─── Data for this exercise ───

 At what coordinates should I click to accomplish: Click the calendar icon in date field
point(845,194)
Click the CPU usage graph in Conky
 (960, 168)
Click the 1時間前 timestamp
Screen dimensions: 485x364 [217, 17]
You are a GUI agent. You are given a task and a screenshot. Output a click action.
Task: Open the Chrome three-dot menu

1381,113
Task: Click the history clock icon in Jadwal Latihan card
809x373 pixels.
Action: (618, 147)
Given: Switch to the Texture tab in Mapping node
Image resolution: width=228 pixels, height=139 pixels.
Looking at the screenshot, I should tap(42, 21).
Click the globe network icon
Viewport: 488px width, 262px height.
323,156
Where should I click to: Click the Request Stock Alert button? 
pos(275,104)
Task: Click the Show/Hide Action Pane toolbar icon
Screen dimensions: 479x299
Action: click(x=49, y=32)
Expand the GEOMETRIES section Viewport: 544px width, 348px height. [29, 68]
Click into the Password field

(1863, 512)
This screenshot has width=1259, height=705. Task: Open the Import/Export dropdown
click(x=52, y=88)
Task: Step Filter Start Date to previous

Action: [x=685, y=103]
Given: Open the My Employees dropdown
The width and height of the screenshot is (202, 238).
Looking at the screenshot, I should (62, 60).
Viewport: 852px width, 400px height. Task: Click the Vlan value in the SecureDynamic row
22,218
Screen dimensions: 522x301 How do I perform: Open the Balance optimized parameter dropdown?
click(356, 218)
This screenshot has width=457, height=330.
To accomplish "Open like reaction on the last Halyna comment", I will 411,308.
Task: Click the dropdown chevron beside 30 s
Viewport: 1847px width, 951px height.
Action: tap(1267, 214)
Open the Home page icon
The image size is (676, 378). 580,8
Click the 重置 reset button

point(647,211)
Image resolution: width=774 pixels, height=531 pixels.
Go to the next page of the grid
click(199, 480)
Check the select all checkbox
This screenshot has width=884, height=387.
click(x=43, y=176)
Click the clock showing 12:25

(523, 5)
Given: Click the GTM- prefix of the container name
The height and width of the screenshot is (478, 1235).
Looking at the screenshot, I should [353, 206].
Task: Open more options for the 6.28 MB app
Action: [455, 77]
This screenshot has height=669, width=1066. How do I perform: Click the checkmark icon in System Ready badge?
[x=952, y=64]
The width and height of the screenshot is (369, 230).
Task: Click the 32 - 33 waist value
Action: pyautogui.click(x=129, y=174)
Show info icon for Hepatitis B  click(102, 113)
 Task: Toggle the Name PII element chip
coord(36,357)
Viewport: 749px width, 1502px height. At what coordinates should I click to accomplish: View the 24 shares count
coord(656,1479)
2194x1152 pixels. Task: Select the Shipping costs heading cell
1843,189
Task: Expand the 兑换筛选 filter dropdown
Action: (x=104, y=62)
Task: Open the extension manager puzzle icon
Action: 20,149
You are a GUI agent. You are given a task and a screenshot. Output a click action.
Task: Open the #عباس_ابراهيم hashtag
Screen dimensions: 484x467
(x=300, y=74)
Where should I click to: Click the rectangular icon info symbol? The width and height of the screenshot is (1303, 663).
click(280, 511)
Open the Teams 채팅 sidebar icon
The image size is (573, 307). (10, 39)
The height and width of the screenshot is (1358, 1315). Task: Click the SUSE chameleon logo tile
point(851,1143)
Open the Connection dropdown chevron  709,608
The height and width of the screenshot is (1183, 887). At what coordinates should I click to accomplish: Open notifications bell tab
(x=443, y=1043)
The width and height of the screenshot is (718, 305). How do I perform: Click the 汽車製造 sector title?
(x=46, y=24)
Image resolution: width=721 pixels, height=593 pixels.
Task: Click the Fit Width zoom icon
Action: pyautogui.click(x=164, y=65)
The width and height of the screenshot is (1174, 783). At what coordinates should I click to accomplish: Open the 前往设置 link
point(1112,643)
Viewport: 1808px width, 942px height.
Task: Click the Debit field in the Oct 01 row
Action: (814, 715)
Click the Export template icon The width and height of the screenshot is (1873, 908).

───

* [Set task]: Can you quote every entry above word for word, line by line, without changing anything?

* [Expected answer]:
 At what coordinates should I click to accomplish: Click the calendar icon in date field
point(845,194)
Click the CPU usage graph in Conky
 (960, 168)
Click the 1時間前 timestamp
Screen dimensions: 485x364 [217, 17]
You are a GUI agent. You are given a task and a screenshot. Output a click action.
Task: Open the Chrome three-dot menu

1381,113
Task: Click the history clock icon in Jadwal Latihan card
809x373 pixels.
Action: (618, 147)
Given: Switch to the Texture tab in Mapping node
Image resolution: width=228 pixels, height=139 pixels.
Looking at the screenshot, I should tap(42, 21).
Click the globe network icon
Viewport: 488px width, 262px height.
323,156
Where should I click to: Click the Request Stock Alert button? 
pos(275,104)
Task: Click the Show/Hide Action Pane toolbar icon
Screen dimensions: 479x299
Action: click(x=49, y=32)
Expand the GEOMETRIES section Viewport: 544px width, 348px height. [29, 68]
Click into the Password field

(1863, 512)
This screenshot has width=1259, height=705. Task: Open the Import/Export dropdown
click(x=52, y=88)
Task: Step Filter Start Date to previous

Action: [x=685, y=103]
Given: Open the My Employees dropdown
The width and height of the screenshot is (202, 238).
Looking at the screenshot, I should (62, 60).
Viewport: 852px width, 400px height. Task: Click the Vlan value in the SecureDynamic row
22,218
Screen dimensions: 522x301 How do I perform: Open the Balance optimized parameter dropdown?
click(356, 218)
This screenshot has width=457, height=330.
To accomplish "Open like reaction on the last Halyna comment", I will 411,308.
Task: Click the dropdown chevron beside 30 s
Viewport: 1847px width, 951px height.
Action: tap(1267, 214)
Open the Home page icon
The image size is (676, 378). 580,8
Click the 重置 reset button

point(647,211)
Image resolution: width=774 pixels, height=531 pixels.
Go to the next page of the grid
click(199, 480)
Check the select all checkbox
This screenshot has width=884, height=387.
click(x=43, y=176)
Click the clock showing 12:25

(523, 5)
Given: Click the GTM- prefix of the container name
The height and width of the screenshot is (478, 1235).
Looking at the screenshot, I should [353, 206].
Task: Open more options for the 6.28 MB app
Action: [455, 77]
This screenshot has height=669, width=1066. How do I perform: Click the checkmark icon in System Ready badge?
[x=952, y=64]
The width and height of the screenshot is (369, 230).
Task: Click the 32 - 33 waist value
Action: pyautogui.click(x=129, y=174)
Show info icon for Hepatitis B  click(102, 113)
 Task: Toggle the Name PII element chip
coord(36,357)
Viewport: 749px width, 1502px height. At what coordinates should I click to accomplish: View the 24 shares count
coord(656,1479)
2194x1152 pixels. Task: Select the Shipping costs heading cell
1843,189
Task: Expand the 兑换筛选 filter dropdown
Action: (x=104, y=62)
Task: Open the extension manager puzzle icon
Action: 20,149
You are a GUI agent. You are given a task and a screenshot. Output a click action.
Task: Open the #عباس_ابراهيم hashtag
Screen dimensions: 484x467
(x=300, y=74)
Where should I click to: Click the rectangular icon info symbol? The width and height of the screenshot is (1303, 663).
click(280, 511)
Open the Teams 채팅 sidebar icon
The image size is (573, 307). (10, 39)
The height and width of the screenshot is (1358, 1315). Task: Click the SUSE chameleon logo tile
point(851,1143)
Open the Connection dropdown chevron  709,608
The height and width of the screenshot is (1183, 887). At what coordinates should I click to accomplish: Open notifications bell tab
(x=443, y=1043)
The width and height of the screenshot is (718, 305). How do I perform: Click the 汽車製造 sector title?
(x=46, y=24)
Image resolution: width=721 pixels, height=593 pixels.
Task: Click the Fit Width zoom icon
Action: pyautogui.click(x=164, y=65)
The width and height of the screenshot is (1174, 783). At what coordinates should I click to accomplish: Open the 前往设置 link
point(1112,643)
Viewport: 1808px width, 942px height.
Task: Click the Debit field in the Oct 01 row
Action: (814, 715)
Click the Export template icon The width and height of the screenshot is (1873, 908).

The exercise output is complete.